Graded lesson observation – guilty as charged
With graded lesson observations in the dock, accused of being wholly ‘unreliable,’ the jury’s verdict a for gone conclusion, were left waiting for the judge’s sentence. Meanwhile, I was a) reflecting on my professional experience of graded lesson observations, b) wondering when grading became part of the process, c) what might replace graded lesson observations and d) whether or not lesson observations should be a part of Performance Review (did you notice the removal of “graded”), and e) whether or not lesson observations (graded or otherwise) should be a part of the Performance Review / Performance Related Pay and f) if not, what should be included and g) how will the removal of lesson grades impact on how the Quality of Teaching is qualified, and h) If Ofsted is looking at “lessons across the curriculum, across the school” and making a judgement, and most importantly seeing “if the headteacher agrees with us [Ofsted]” how with this marriage of great minds actually work?

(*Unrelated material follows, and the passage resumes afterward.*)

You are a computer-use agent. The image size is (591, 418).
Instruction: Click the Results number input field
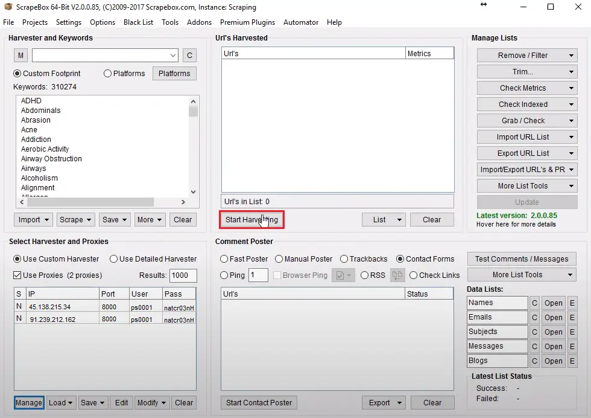[183, 275]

There we’re probably more questions and you can therefore have some pity of my poor car pool, edu-junky colleagues. We are wrestling with many of this issues.
A year after I wrote this post, Dr Rob Coe, one of the educators I respect the most, wrote Classroom observation: it’s harder than you think – and that quote
The reported reliabilities of observation instruments used in the MET study range from 0.24 to 0.68.
One way to understand these values is to estimate the percentage of judgements that would agree if two raters watch the same lesson. Using Ofsted’s categories, if a lesson is judged ‘Outstanding’ by one observer, the probability that a second observer would give a different judgement is between 51% and 78%.Measures of Effective Teaching Project, funded by the Gates Foundation, spent three years and cool $45 million – to draw these conclusions.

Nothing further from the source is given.